Mais au tournant du siècle, son visage allait changer. Son âme aussi, regrettent certains. Une première rénovation en 1999 a réduit sa capacité à environ 100.000 spectateurs. Le Maracana perdait ainsi son titre de plus grand stade du monde.

Quelques années plus tard disparaissait la fameuse travée "générale", un secteur sans places assises dont l'accès était gratuit à partir de la mi-temps.

En prévision du Mondial-2014, le Maracana a été profondément transformé pendant deux ans et demi, pour un coût de 600 millions de dollars.

"Je ne suis pas un nostalgique qui pense que rien ne devait changer. Cela reste une église, mais désormais, une église réformée", confie à l'AFP Marcos Guterman, auteur du livre "Le football explique le Brésil".

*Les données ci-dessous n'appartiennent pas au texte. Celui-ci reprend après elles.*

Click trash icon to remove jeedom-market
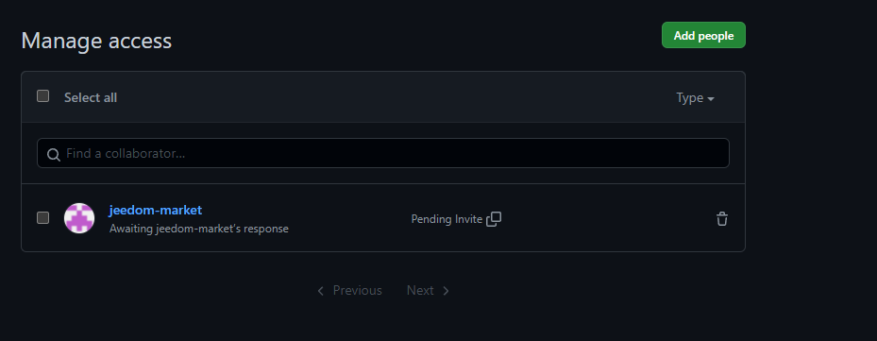 [x=722, y=219]
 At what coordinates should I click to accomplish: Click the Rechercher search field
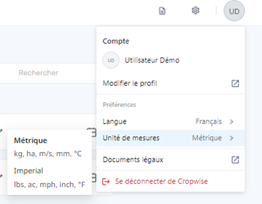(x=48, y=73)
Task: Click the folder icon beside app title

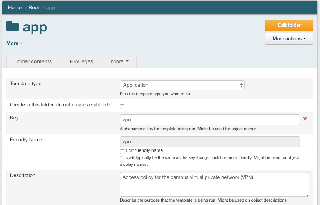Action: (13, 26)
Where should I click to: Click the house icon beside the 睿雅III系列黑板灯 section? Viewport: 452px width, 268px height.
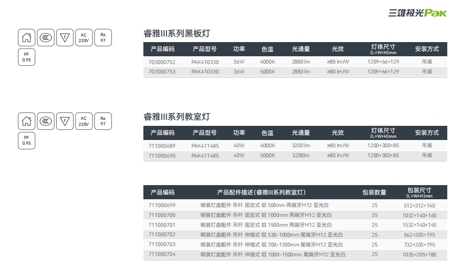(27, 37)

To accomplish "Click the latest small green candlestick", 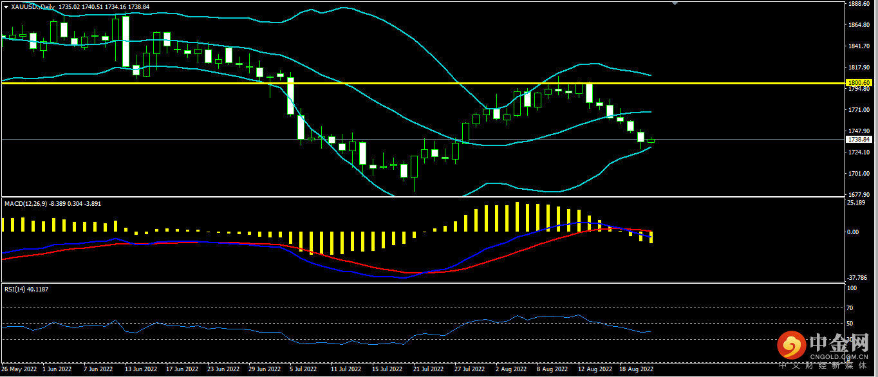I will tap(651, 140).
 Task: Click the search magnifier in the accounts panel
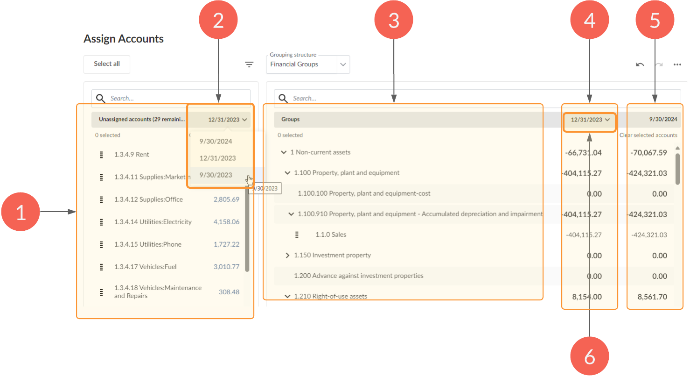click(x=100, y=98)
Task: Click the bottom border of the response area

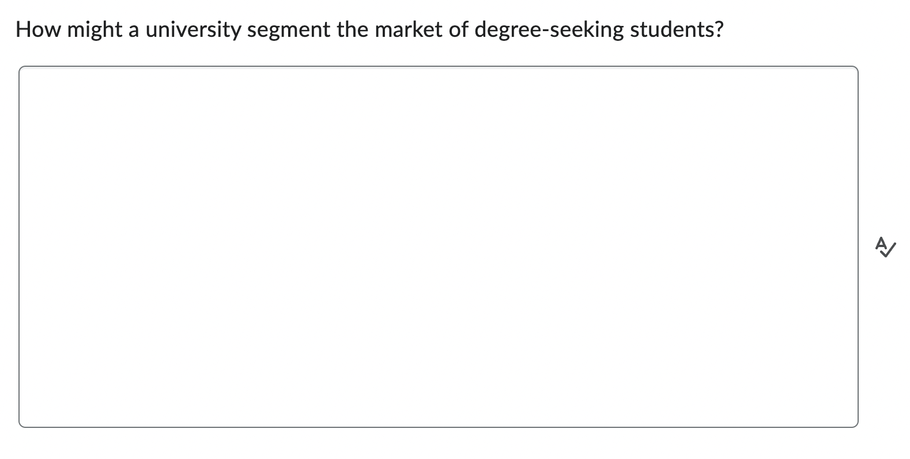Action: coord(438,426)
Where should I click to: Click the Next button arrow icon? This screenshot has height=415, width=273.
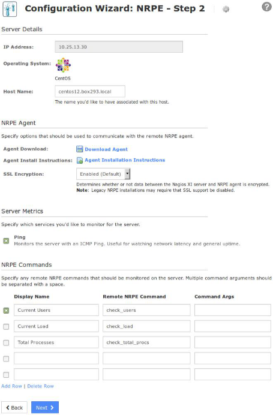[x=52, y=408]
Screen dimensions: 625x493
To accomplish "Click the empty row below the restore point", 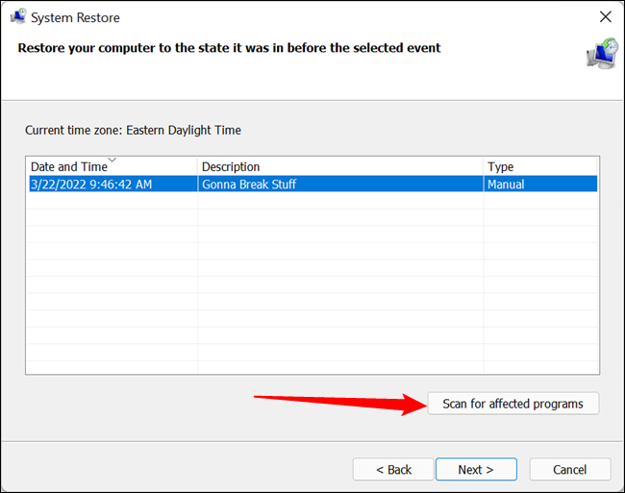I will [288, 202].
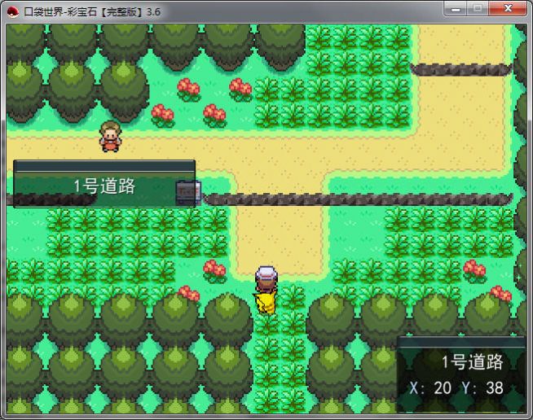The height and width of the screenshot is (420, 533).
Task: Click the sandy path left of the girl NPC
Action: [x=49, y=147]
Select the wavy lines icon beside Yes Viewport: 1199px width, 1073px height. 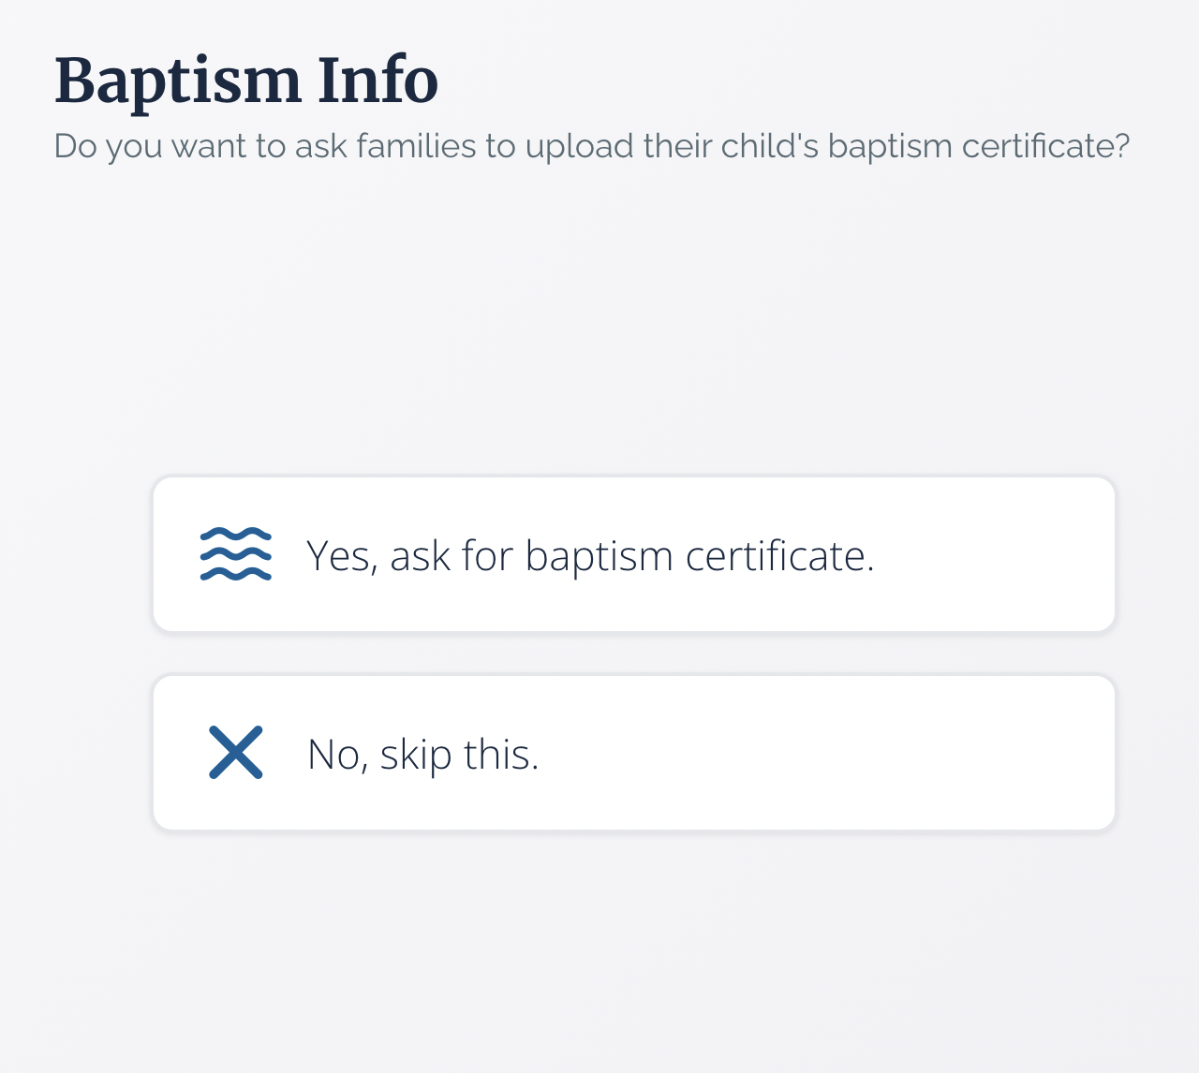[236, 554]
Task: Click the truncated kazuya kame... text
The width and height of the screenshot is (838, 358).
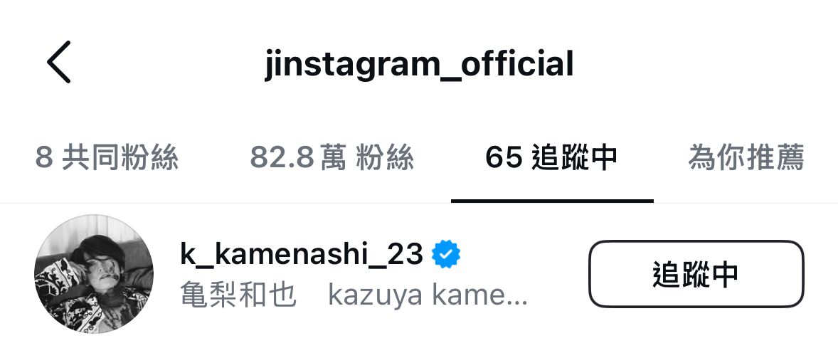Action: click(428, 295)
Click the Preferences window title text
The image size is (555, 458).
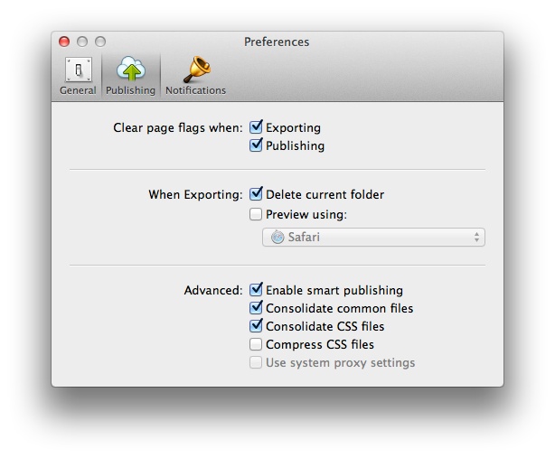tap(277, 42)
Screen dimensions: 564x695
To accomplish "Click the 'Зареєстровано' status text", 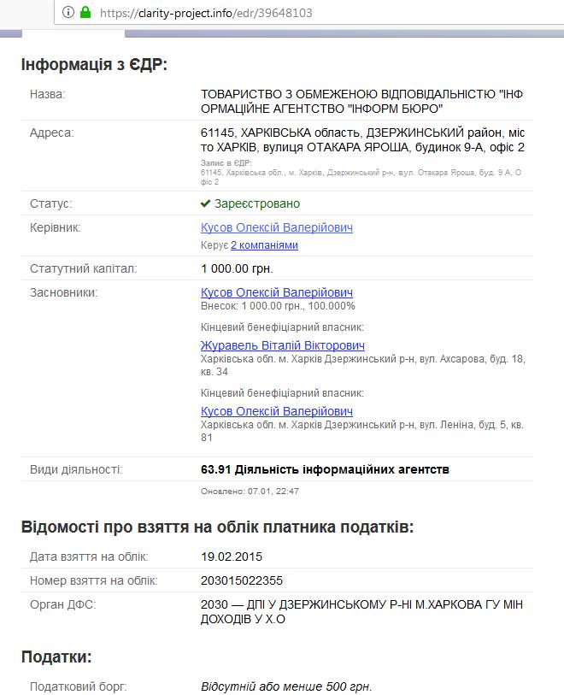I will coord(256,204).
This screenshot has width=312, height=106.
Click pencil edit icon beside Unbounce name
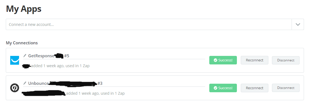[x=25, y=83]
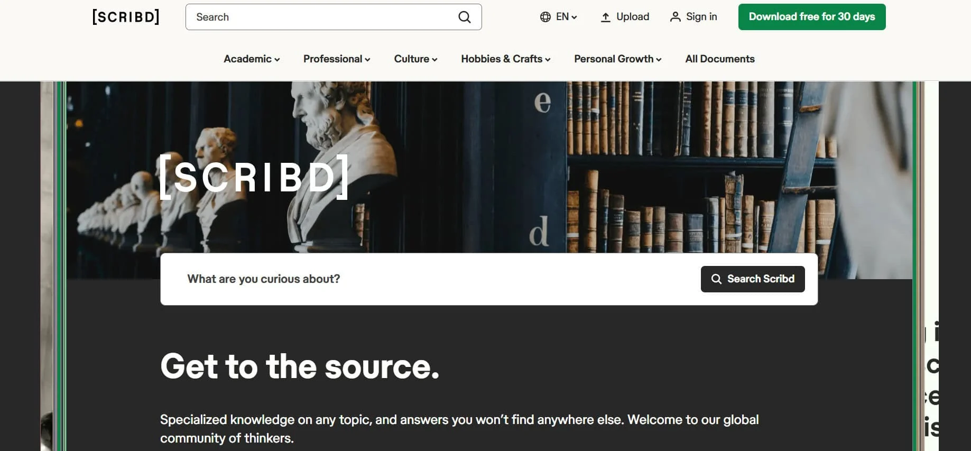Focus the top Search input field
Screen dimensions: 971x451
click(x=322, y=17)
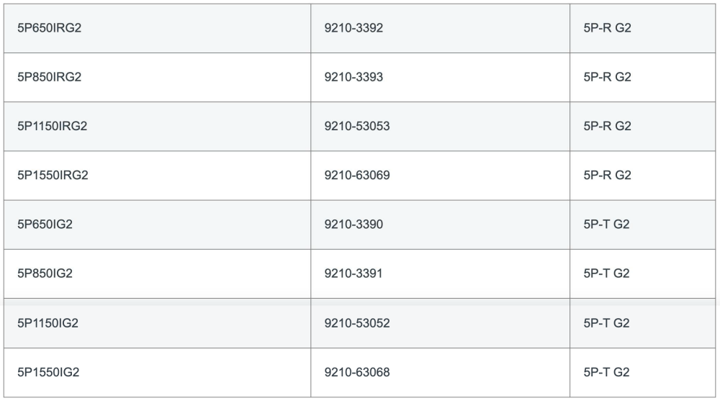The height and width of the screenshot is (403, 720).
Task: Select part number 9210-53053
Action: point(357,126)

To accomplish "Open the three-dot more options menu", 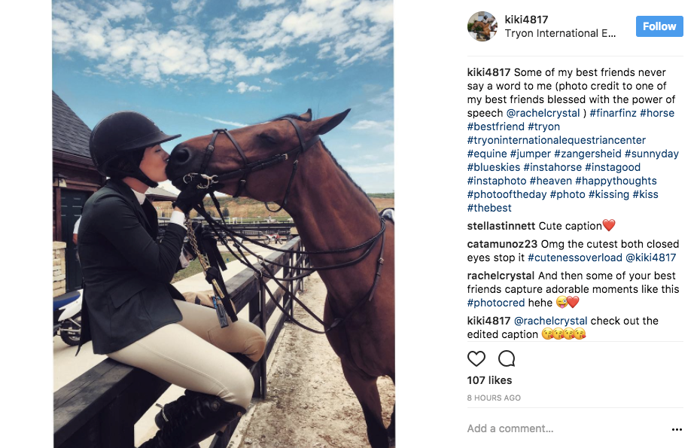I will click(677, 429).
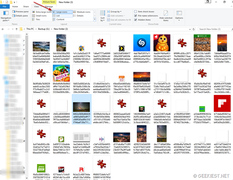
Task: Open the Group by dropdown
Action: [116, 12]
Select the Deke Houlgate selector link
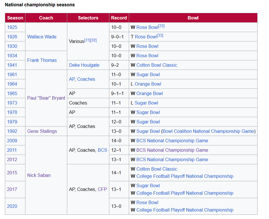269x219 pixels. 84,65
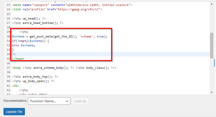Click the viewport meta tag on line 23
Image resolution: width=216 pixels, height=117 pixels.
pos(72,5)

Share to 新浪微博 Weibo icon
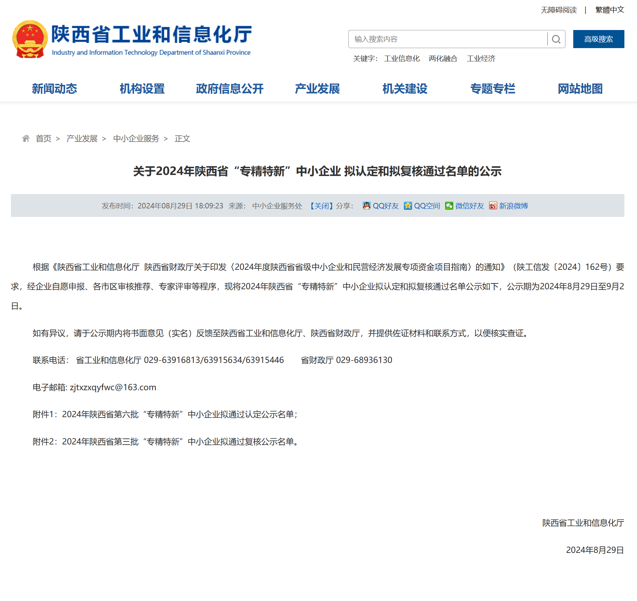(x=493, y=206)
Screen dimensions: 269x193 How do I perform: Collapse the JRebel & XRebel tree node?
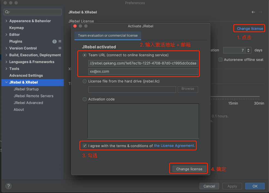coord(6,82)
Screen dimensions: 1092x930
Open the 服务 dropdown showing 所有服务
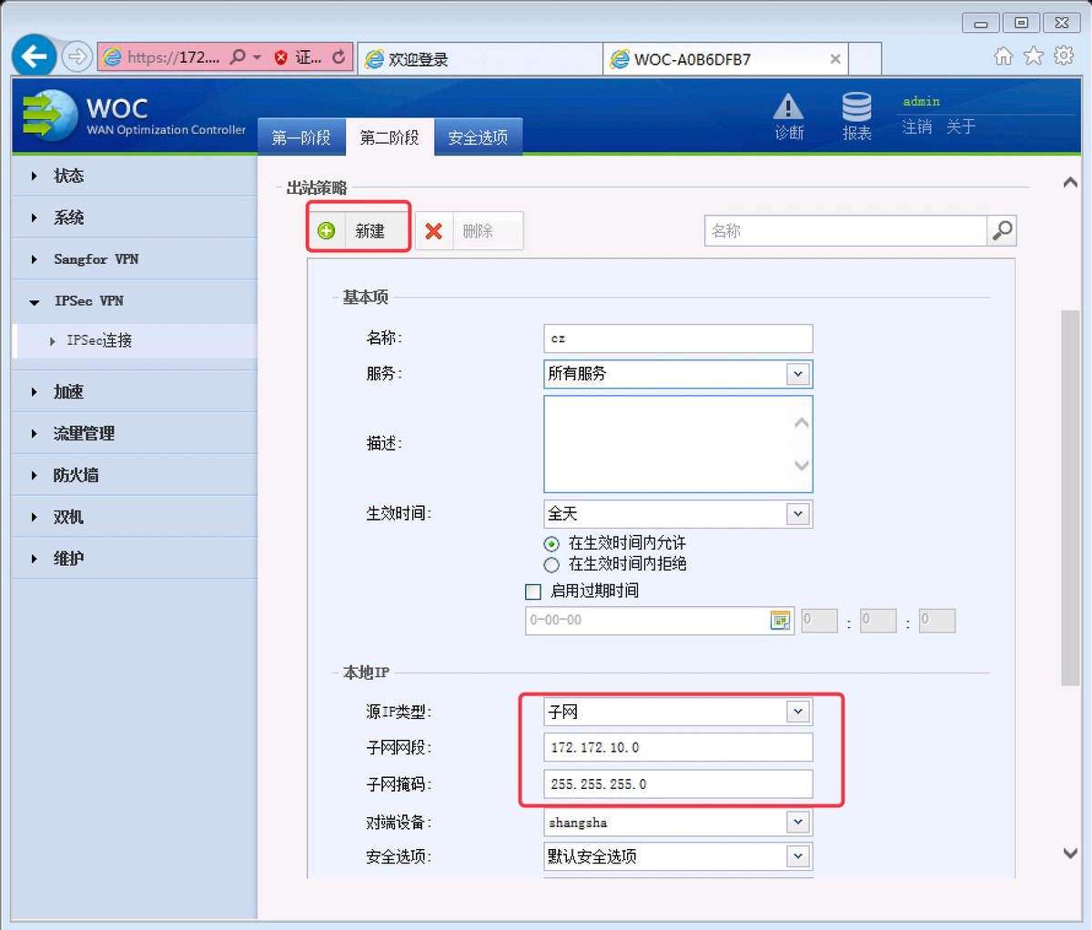click(x=798, y=373)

Aujourd'hui, c'est un stade hypermoderne, respectueux de l'environnement et sûr, qui peut accueillir environ 78.000 spectateurs, tous assis sur des sièges numérotés.

Mais il a son lot de détracteurs, qui le jugent aseptisé. Et réservé aux riches: peu de Brésiliens peuvent se payer une entrée dans le stade, y compris parfois la moins chère, qui s'est élevée à 100 reais (45 USD) pour un classico Flamengo-Fluminense il y a quelques semaines.

Pour en finir avec les gradins vides, le club carioca de Fluminense vient de baisser le prix du billet le plus modique à 10 reais (4,5 USD), ce qui a contribué à attirer quelques dizaines de milliers de spectateurs supplémentaires. Mais pour les autres clubs ?

C'est en tout cas dans ce néo-Maracana archi-comble que le Brésil a écrasé l'invincible armada espagnole (3-0) l'année dernière en finale de la Coupe des Confédérations, dans une ambiance surchauffée à donner la chair de poule.